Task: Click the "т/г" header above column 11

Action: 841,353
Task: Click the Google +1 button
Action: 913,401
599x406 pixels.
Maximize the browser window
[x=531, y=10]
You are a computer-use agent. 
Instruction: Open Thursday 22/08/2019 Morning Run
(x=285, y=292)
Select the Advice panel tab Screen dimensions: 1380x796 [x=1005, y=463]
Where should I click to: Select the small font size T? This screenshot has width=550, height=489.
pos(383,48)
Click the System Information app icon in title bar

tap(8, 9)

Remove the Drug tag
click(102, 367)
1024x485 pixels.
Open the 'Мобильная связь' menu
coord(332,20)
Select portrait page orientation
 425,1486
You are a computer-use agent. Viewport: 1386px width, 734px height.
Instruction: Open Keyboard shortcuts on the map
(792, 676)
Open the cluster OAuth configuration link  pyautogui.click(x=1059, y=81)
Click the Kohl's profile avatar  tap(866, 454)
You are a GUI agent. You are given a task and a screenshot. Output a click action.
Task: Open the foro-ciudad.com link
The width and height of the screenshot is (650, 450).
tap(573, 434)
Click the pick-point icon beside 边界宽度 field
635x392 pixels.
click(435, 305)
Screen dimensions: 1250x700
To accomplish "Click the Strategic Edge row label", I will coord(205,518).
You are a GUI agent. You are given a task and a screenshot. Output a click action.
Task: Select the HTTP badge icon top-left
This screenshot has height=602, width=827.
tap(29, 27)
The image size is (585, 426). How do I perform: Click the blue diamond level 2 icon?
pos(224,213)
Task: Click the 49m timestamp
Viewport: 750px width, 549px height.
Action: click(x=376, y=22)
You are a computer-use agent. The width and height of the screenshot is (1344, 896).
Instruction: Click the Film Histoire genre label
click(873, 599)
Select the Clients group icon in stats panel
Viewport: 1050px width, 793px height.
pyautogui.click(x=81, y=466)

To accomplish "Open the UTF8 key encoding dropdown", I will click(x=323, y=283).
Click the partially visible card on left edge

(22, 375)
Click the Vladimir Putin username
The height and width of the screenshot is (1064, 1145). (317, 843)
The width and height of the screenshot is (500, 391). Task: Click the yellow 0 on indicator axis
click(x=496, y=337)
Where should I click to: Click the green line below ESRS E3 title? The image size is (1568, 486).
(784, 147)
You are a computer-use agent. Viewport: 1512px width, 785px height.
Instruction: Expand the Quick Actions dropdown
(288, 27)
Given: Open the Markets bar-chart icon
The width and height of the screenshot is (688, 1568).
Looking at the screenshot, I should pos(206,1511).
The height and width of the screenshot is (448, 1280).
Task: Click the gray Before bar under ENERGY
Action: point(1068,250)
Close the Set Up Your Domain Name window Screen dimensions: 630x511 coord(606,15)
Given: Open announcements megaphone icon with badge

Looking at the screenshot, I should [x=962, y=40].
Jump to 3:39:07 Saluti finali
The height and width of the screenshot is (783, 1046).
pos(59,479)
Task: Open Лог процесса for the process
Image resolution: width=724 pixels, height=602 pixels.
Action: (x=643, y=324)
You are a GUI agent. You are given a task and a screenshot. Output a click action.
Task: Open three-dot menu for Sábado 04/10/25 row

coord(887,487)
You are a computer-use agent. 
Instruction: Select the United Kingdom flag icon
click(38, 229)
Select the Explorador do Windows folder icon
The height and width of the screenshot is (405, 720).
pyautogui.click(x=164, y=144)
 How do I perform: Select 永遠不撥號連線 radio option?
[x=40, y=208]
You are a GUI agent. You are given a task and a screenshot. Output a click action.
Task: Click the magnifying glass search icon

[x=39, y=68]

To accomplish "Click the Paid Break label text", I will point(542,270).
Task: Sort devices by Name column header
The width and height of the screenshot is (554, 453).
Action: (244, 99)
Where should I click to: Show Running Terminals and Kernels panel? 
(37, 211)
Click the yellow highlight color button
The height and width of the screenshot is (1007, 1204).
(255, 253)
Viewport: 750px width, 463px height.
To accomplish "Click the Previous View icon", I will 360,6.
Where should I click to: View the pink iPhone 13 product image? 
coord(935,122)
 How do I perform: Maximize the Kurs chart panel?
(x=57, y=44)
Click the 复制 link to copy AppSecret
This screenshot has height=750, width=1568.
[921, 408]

• _EXERCISE DIRECTIONS_
Type out the full listing again, exactly as given.

• _YOUR RESPONSE_
Task: Click the "т/г" header above column 11

Action: 841,353
Task: Click the Google +1 button
Action: 913,401
599x406 pixels.
Maximize the browser window
[x=531, y=10]
You are a computer-use agent. 
Instruction: Open Thursday 22/08/2019 Morning Run
(x=285, y=292)
Select the Advice panel tab Screen dimensions: 1380x796 [x=1005, y=463]
Where should I click to: Select the small font size T? This screenshot has width=550, height=489.
pos(383,48)
Click the System Information app icon in title bar

tap(8, 9)

Remove the Drug tag
click(102, 367)
1024x485 pixels.
Open the 'Мобильная связь' menu
coord(332,20)
Select portrait page orientation
 425,1486
You are a computer-use agent. Viewport: 1386px width, 734px height.
Instruction: Open Keyboard shortcuts on the map
(792, 676)
Open the cluster OAuth configuration link  pyautogui.click(x=1059, y=81)
Click the Kohl's profile avatar  tap(866, 454)
You are a GUI agent. You are given a task and a screenshot. Output a click action.
Task: Open the foro-ciudad.com link
The width and height of the screenshot is (650, 450).
tap(573, 434)
Click the pick-point icon beside 边界宽度 field
635x392 pixels.
click(435, 305)
Screen dimensions: 1250x700
To accomplish "Click the Strategic Edge row label", I will coord(205,518).
You are a GUI agent. You are given a task and a screenshot. Output a click action.
Task: Select the HTTP badge icon top-left
This screenshot has height=602, width=827.
tap(29, 27)
The image size is (585, 426). How do I perform: Click the blue diamond level 2 icon?
pos(224,213)
Task: Click the 49m timestamp
Viewport: 750px width, 549px height.
Action: click(x=376, y=22)
You are a computer-use agent. The width and height of the screenshot is (1344, 896).
Instruction: Click the Film Histoire genre label
click(873, 599)
Select the Clients group icon in stats panel
Viewport: 1050px width, 793px height.
pyautogui.click(x=81, y=466)

To accomplish "Open the UTF8 key encoding dropdown", I will click(x=323, y=283).
Click the partially visible card on left edge

(22, 375)
Click the Vladimir Putin username
The height and width of the screenshot is (1064, 1145). (317, 843)
The width and height of the screenshot is (500, 391). Task: Click the yellow 0 on indicator axis
click(x=496, y=337)
Where should I click to: Click the green line below ESRS E3 title? The image size is (1568, 486).
(784, 147)
You are a computer-use agent. Viewport: 1512px width, 785px height.
Instruction: Expand the Quick Actions dropdown
(288, 27)
Given: Open the Markets bar-chart icon
The width and height of the screenshot is (688, 1568).
Looking at the screenshot, I should pos(206,1511).
The height and width of the screenshot is (448, 1280).
Task: Click the gray Before bar under ENERGY
Action: point(1068,250)
Close the Set Up Your Domain Name window Screen dimensions: 630x511 coord(606,15)
Given: Open announcements megaphone icon with badge

Looking at the screenshot, I should [x=962, y=40].
Jump to 3:39:07 Saluti finali
The height and width of the screenshot is (783, 1046).
pos(59,479)
Task: Open Лог процесса for the process
Image resolution: width=724 pixels, height=602 pixels.
Action: (x=643, y=324)
You are a GUI agent. You are given a task and a screenshot. Output a click action.
Task: Open three-dot menu for Sábado 04/10/25 row

coord(887,487)
You are a computer-use agent. 
Instruction: Select the United Kingdom flag icon
click(38, 229)
Select the Explorador do Windows folder icon
The height and width of the screenshot is (405, 720).
pyautogui.click(x=164, y=144)
 How do I perform: Select 永遠不撥號連線 radio option?
[x=40, y=208]
You are a GUI agent. You are given a task and a screenshot. Output a click action.
Task: Click the magnifying glass search icon

[x=39, y=68]

To accomplish "Click the Paid Break label text", I will point(542,270).
Task: Sort devices by Name column header
The width and height of the screenshot is (554, 453).
Action: (244, 99)
Where should I click to: Show Running Terminals and Kernels panel? 
(37, 211)
Click the yellow highlight color button
The height and width of the screenshot is (1007, 1204).
(255, 253)
Viewport: 750px width, 463px height.
To accomplish "Click the Previous View icon", I will 360,6.
Where should I click to: View the pink iPhone 13 product image? 
coord(935,122)
 How do I perform: Maximize the Kurs chart panel?
(x=57, y=44)
Click the 复制 link to copy AppSecret
This screenshot has height=750, width=1568.
[921, 408]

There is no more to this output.